The centre was forced to cut the hours that it is open for the youth and staff has voluntarily worked without pay.

And members from the community have chipped in, donating food, and stepping in to keep the computers running so the youth can craft their resumes, said Blottner.

“The community has really come together and pitched in to help keep us afloat. It’s just not quite enough.”

Without more money, the club will have to close its doors on December 14.

“That’s that last available date that I can afford to pay my staff,” said Blottner.

“We’ve put in a request to both the city and Yukon government to increase core funding and help the club out.

“If either of them come through we’re willing to keep going – but right now we’re in a place where we can’t make it work anymore.”

Premier Dennis Fentie was ambiguous about whether his government would help out the struggling youth centre.

“The government did advance to the Boys and Girls Club the last quarter of its fiscal allocation for this fiscal year,” said Fentie during question period on Monday.

“There are also officials with the Youth Directorate working with the Boys and Girls Club.”

Government is looking into providing groups like the Boys and Girls Club with longer-term funding.

And the Yukon Party government has significantly increased funding to youth groups in Whitehorse, said Fentie.

“We’ve gone from around $60,000 annually to in excess of a $100,000 annual investment.”

“Six years ago, this government announced core funding of $110,000 to youth NGOs like BYTE, Youth of Today Society and the Boys and Girls Club,” countered NDP house leader Todd Hardy.

“What is it today? It is $110,000 still six years later and that is a big zero increase.”

The city of Whitehorse has not even received a request to help the Boys and Girls Club, said City Manager Dennis Shewfelt.

“Not formally, we haven’t received a letter or request for extra funding or anything like that,” he said.

If a request did come in, it would be considered by council.

But that would take time and be unlikely to meet the deadline to save the youth centre.

The club has also partnered with the city to create the Chillax’n Lounge at the Canada Games Centre.
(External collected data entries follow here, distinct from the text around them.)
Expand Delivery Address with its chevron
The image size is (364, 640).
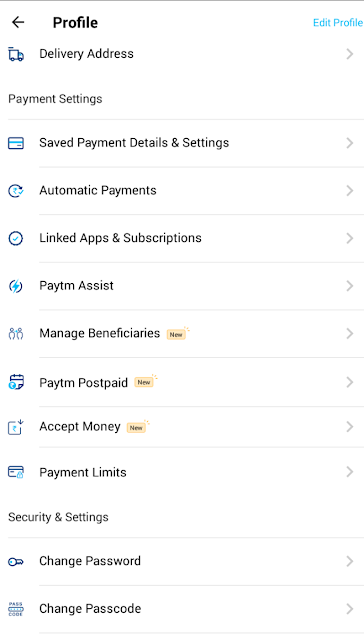[x=350, y=54]

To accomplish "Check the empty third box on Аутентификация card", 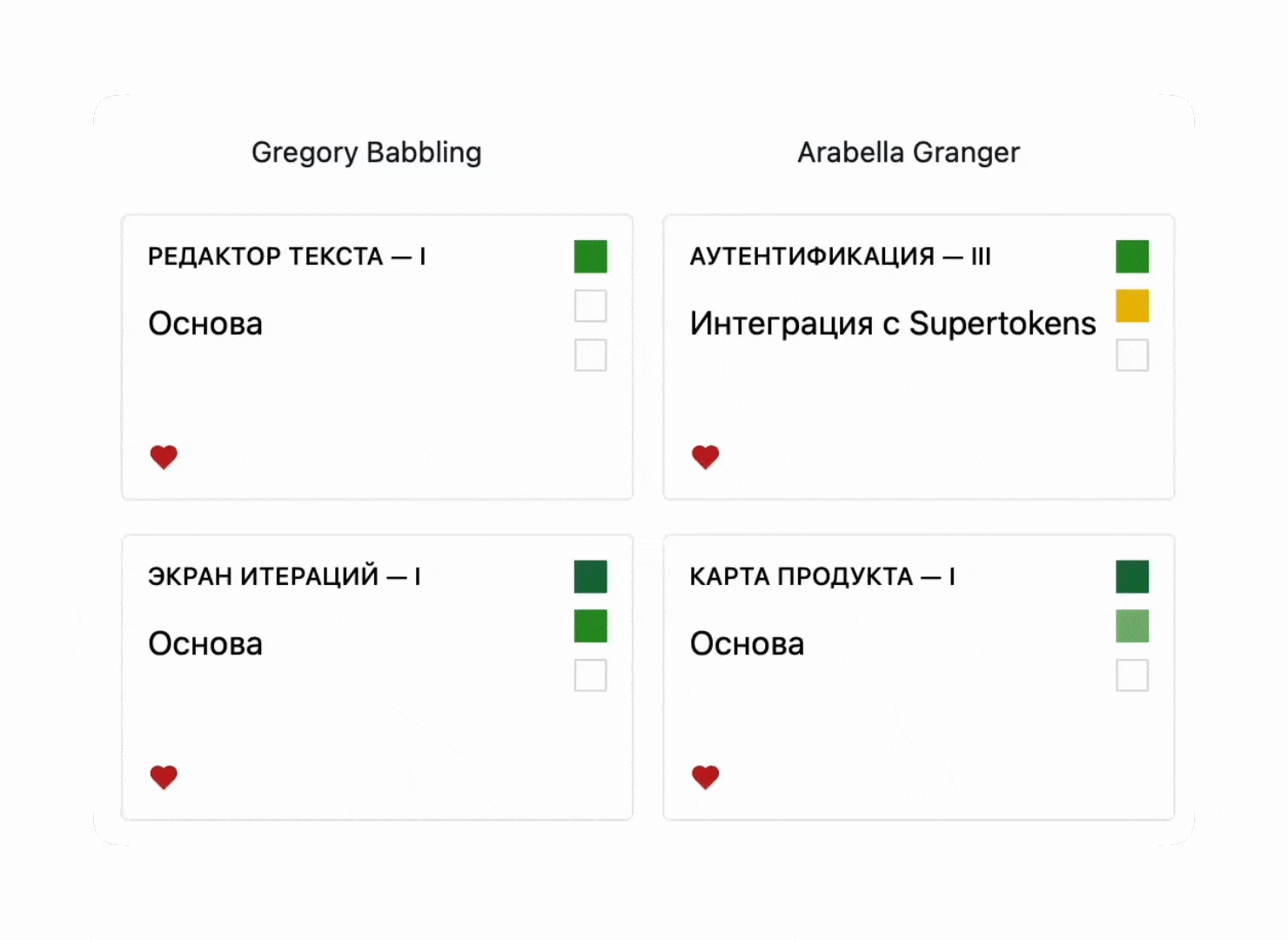I will pyautogui.click(x=1132, y=355).
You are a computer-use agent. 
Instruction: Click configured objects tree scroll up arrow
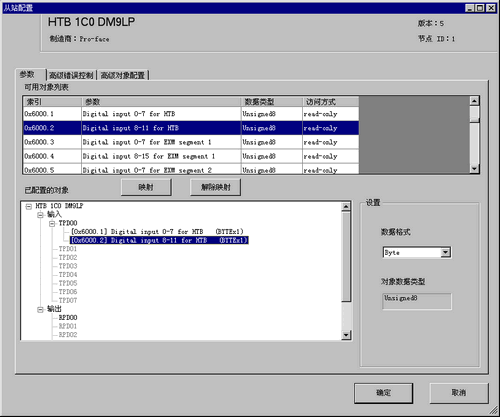(346, 207)
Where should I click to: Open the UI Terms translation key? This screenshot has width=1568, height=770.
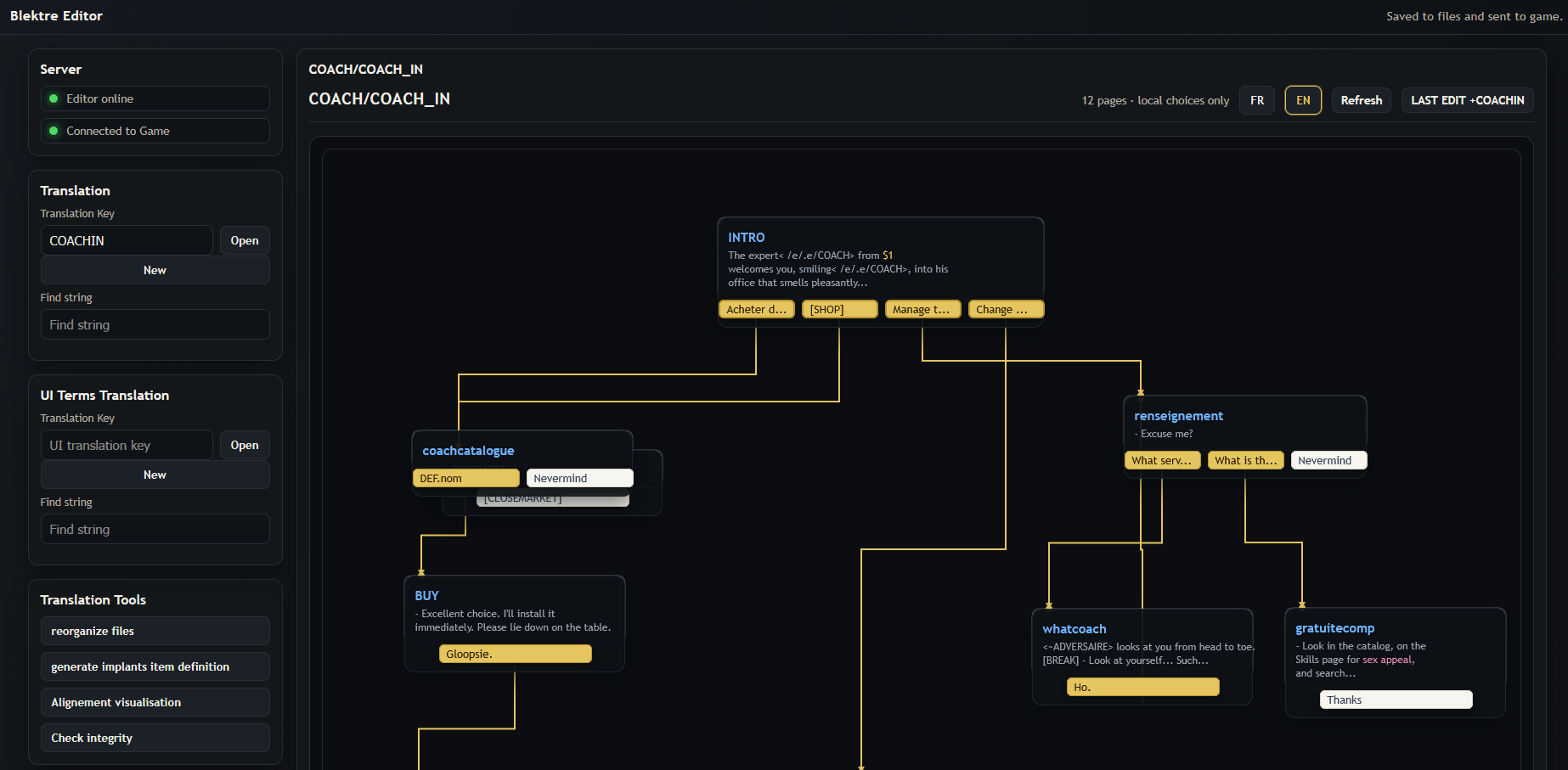[245, 446]
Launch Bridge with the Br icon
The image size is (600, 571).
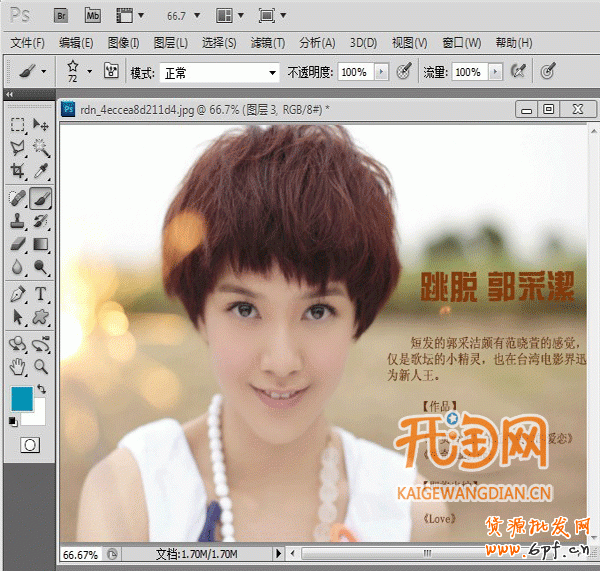pos(60,15)
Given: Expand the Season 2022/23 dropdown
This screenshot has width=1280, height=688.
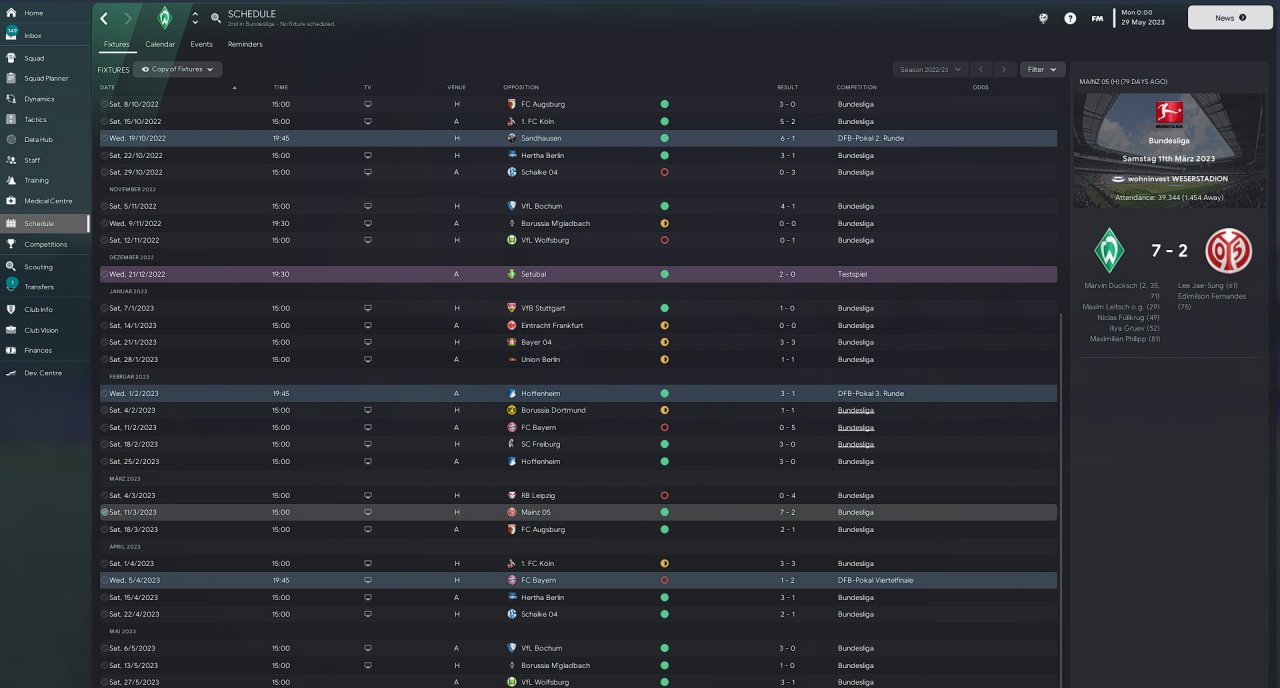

The club provides staff and programming and sees between 30 to 50 kids per night, said Blottner.

But even without the Boys and Girls Club the Chillax’n Lounge will remain open, said Shewfelt.

The club also provides a youth worker voice on the Youth Justice Panel and provides hot food for the outreach van.

But the main service is its clubhouse where they provide a safe after-school environment for the kids to come, drop in, hang out.

The clubhouse also has a large indoor skate park and gives young graffiti artists free rein of its walls.

“If kids feel that they need to go tag something or want to draw all over the walls, they can do that here instead of doing it somewhere else in the city,” said Blottner.

The youth centre generally sees about 20 kids a night.

Fearing the worst, Boys and Girls Club staff have been working on putting together a list of all of the different resources in town, said Blottner.

“For those that really do need a place to go, we can hopefully find another program that they’ll be able to take advantage of.”